Chapter 9 Workbook — Introduction to Calculus II: Accumulation and Change
Goal of this workbook:
To help you build intuition for accumulation, connect rates to totals, and begin thinking like a modeler of natural systems.
You are not expected to compute integrals yet. Instead, you will reason, sketch, estimate, and explain.
9.1 Part 1 — From Instantaneous Change to Accumulated Change
9.2 Part 2 — Accumulation as “Adding Small Pieces”
9.2.1 Concept Check: Discrete Accumulation
Consider the 3-hour storm example from the chapter.
- Hour 1: 4 mm/hour
- Hour 2: 7 mm/hour
- Hour 3: 5 mm/hour
Prompt:
- What assumptions are we making about rainfall intensity within each hour?
- Why does adding the three hourly amounts give the correct total rainfall?
- What are the units of:
- rainfall rate?
- total rainfall?
- How much rainfall fell?
9.3 Part 3 — When Rates Vary Continuously
Individual Prompt: Reading a Graph


Look at the graphs of rainfall intensity that varies continuously over time.
Answer the following without doing any calculations:
- During which parts of the storm is rainfall accumulating fastest?
- During which parts is it accumulating slowest?

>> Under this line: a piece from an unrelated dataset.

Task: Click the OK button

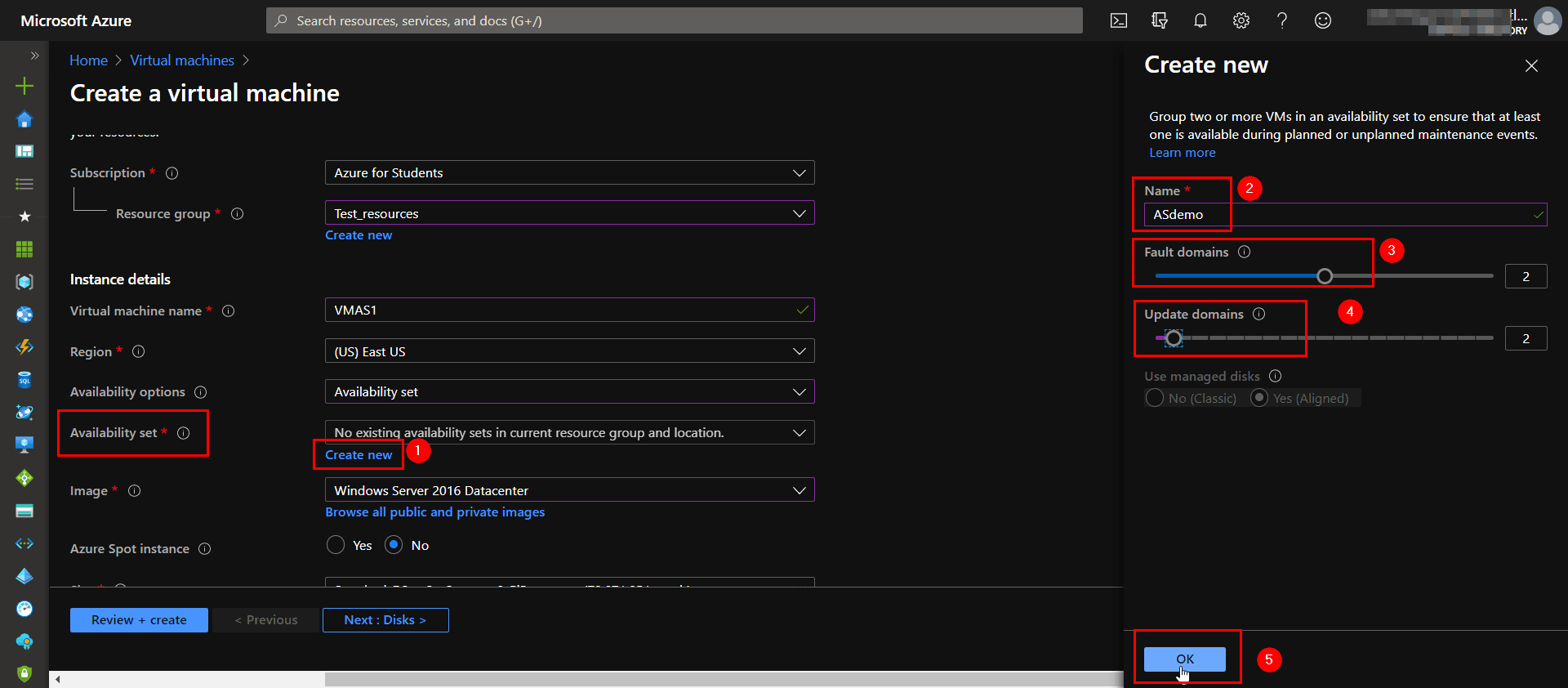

- Does the rainfall ever stop accumulating entirely? Why or why not?
- Which representation is more accurate?
9.4 Part 4 — Riemann Sums as an Idea (Not a Formula)
Imagine breaking the storm into:
- 3 rectangles
- 10 rectangles
- 100 rectangles
For each case:
- Would your estimate of total rainfall improve?
- What would become harder or more time-consuming?
- At what point does this process start to feel impractical?
9.5 Part 5 — Reversing Derivatives
9.5.1 Conceptual Prompt

A derivative answers:
> “How fast is this changing right now?”
An integral answers:
> “How much has changed overall?”
Answer in your own words:
- What does it mean to “reverse” a derivative?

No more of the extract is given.